Con tanta gente que muere cada día por causa de la violencia en todo el mundo, que alguien se ponga a escribir por dos muertos en enfrentamientos callejeros, aunque las víctimas sean -eso se dice- trabajadores, parece una insensatez. Sobre todo cuando no murieron en un único episodio sino en dos, producidos con un intervalo de una semana y en distintos lugares del país. El primero en la Patagonia, el segundo en la Pampa Húmeda.
Claro que si murieron dos trabajadores, el caso gana en importancia porque lo primero en que uno puede pensar es en un conflicto obrero patronal en el que los obreros caídos fueron víctimas de la policía o de rompehuelgas al servicio de las empresas.
Pero no. Porque los enfrentamientos fueron entre sindicatos. El primero entre el Sindicato de Petróleo y Gas Privado de Río Negro y Neuquén, cuyo jefe es Guillermo Pereyra, y la Unión Obrera de la Construcción de Gerardo Martínez. Y el segundo entre la conducción nacional de la Asociación de Trabajadores de la Industria Láctea de la Argentina y la seccional rosarina del mismo gremio. Los tres sindicatos tienen personería gremial, lo que significa que están reconocidos por el Estado. Serían, como la Iglesia Católica, entidades de derecho público no estatales.
El reconocimiento otorga a los dirigentes sindicales muchas atribuciones, pero no figura la de matarse entre ellos. Sin embargo lo hacen, y las más de las veces, o todas, impunemente (los condenados por homicidios tendrían derecho a protestar porque se viola el principio constitucional de igualdad ante la ley).
En otros tiempos, antes de la llegada del peronismo a la historia y al gobierno, cuando el Estado perseguía a las asociaciones obreras pero se abstenía de reglamentarlas, las dirigencias socialistas, comunistas o anarquistas tenían conflictos y enfrentamientos, pero no los resolvían matándose entre ellos. Peleaban por principios, no por intereses. Sus sindicatos eran pobres, sus dirigentes también.
Con el peronismo llegaron los sindicatos ricos y la llamada burocracia sindical, formada por un nutrido elenco de dirigentes que hicieron rápida fortuna, cuyo principal exponente fue Jorge Triaca, jefe de los obreros de la industria del plástico y, a la vez, ministro de Trabajo, amigo de los dictadores y socio del Jockey Club. Como él hubo y hay muchos, que no tienen en su mayoría antecedentes para exhibir como trabajadores genuinos.

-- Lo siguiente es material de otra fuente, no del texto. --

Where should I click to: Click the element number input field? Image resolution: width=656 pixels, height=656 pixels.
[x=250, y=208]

Se supone que las leyes peronistas que engendraron el sindicato único favorecieron a los obreros, porque los hicieron más fuertes en la lucha por mejorar sus salarios y condiciones de trabajo. Pero lo que en realidad sucedió fue que esos sindicatos, enriquecidos gracias a aportes obligatorios de los trabajadores, se convirtieron en instrumentos de control del Estado sobre la clase obrera, conducida por una corporación dirigencial inescrupulosa y corrupta. Así fue como nació la conocida "patota sindical", en la que no faltaron distinguidos cuadros que también revistaron en los grupos de tareas del Proceso.

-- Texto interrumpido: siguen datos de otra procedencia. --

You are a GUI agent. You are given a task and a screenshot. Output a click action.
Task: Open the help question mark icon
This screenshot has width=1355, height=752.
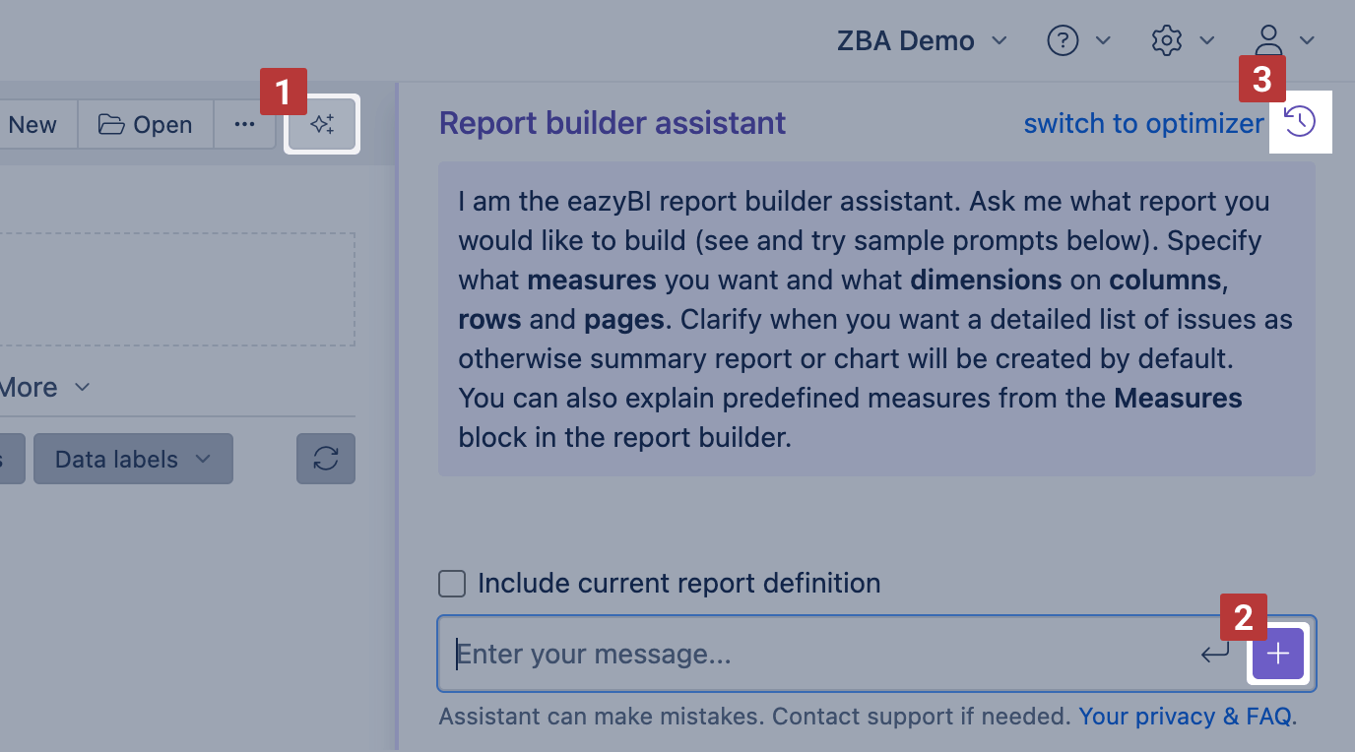pos(1063,40)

El cuerno de la abundancia que provee montañas de dinero a los sindicatos son las obras sociales, un ingenio peronista que pasó indemne por gobiernos civiles y dictaduras militares. La de Juan Carlos Onganía -que se instaló en el poder bendecida por el jefe metalúrgico Augusto Vandor- les dedicó una ley especial, la 18.610.
Las obras sociales sindicales permitidas por la ley son, en primer y principal lugar, las de los sindicatos con personería gremial. Cualquier otro puede también tenerla, pero sin un privilegio que es el meollo de la cuestión, tal cual es el representado por los aportes obligatorios establecidos en el artículo 16 de la ley vigente: un 6% del salario a cargo de los empleadores y un 3% a cargo de los trabajadores. Esos inocentes porcentajes representarían en estos días, aproximadamente, unos seis mil millones de pesos anuales que ingresan a las arcas de los sindicatos.
¿De los sindicatos o de las obras sociales? Es lo mismo, porque si bien son estructuras separadas, la ley dice que las autoridades de las obras sociales serán designadas por las conducciones sindicales (no faltan casos en los cuales el jefe del sindicato lo es, a la vez, de la obra social).
Hay otros ingresos. Son los de cuotas sindicales que los empleadores retienen del salario, así como otras pactadas en convenios colectivos para, por ejemplo, seguros de vida que los gremios contratan con compañías privadas. Todo eso puede alcanzar a unos diez mil millones de pesos más.
Es, como se puede apreciar, que por semejante cantidad de plata los enfrentamientos sean a muerte.